» GOAL:
Print everything from the line that contains "Screenshot is 300x2576." down to the end of the lines, character for character, including both of those ends.

» SUPPLIED MATERIAL:
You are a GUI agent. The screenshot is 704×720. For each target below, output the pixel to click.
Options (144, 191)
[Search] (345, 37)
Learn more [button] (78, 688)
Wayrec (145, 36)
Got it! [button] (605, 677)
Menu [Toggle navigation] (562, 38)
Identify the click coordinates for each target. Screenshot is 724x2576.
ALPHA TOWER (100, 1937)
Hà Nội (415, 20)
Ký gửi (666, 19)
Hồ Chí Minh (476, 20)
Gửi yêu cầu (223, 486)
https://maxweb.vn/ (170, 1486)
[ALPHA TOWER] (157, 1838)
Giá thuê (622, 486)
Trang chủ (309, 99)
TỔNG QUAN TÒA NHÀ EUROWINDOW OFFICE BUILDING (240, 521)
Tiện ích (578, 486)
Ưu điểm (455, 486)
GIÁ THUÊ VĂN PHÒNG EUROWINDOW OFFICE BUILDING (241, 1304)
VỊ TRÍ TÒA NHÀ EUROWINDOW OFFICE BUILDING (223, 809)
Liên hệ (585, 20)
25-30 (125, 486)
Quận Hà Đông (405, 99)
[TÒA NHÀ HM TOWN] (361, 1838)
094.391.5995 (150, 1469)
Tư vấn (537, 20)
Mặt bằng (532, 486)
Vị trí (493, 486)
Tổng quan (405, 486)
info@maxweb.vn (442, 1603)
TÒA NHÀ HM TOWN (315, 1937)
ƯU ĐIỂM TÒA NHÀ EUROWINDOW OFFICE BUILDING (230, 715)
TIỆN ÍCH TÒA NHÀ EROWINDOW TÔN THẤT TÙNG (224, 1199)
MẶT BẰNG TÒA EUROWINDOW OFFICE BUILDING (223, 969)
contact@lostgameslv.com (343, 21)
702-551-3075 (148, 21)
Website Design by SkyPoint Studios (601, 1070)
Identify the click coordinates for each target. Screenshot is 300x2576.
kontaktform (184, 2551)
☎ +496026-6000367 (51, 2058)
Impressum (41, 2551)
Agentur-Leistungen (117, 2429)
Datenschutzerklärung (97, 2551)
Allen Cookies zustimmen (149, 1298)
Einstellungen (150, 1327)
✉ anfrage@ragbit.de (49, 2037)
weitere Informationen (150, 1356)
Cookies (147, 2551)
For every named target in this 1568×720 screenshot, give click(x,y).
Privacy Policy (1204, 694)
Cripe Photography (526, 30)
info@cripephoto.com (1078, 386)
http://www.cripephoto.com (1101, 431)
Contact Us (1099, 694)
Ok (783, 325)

» WRITTEN ANSWER:
Identify the click coordinates for each target. Screenshot is 300x2576.
kontaktform (184, 2551)
☎ +496026-6000367 (51, 2058)
Impressum (41, 2551)
Agentur-Leistungen (117, 2429)
Datenschutzerklärung (97, 2551)
Allen Cookies zustimmen (149, 1298)
Einstellungen (150, 1327)
✉ anfrage@ragbit.de (49, 2037)
weitere Informationen (150, 1356)
Cookies (147, 2551)
For every named target in this 1568×720 screenshot, give click(x,y).
Privacy Policy (1204, 694)
Cripe Photography (526, 30)
info@cripephoto.com (1078, 386)
http://www.cripephoto.com (1101, 431)
Contact Us (1099, 694)
Ok (783, 325)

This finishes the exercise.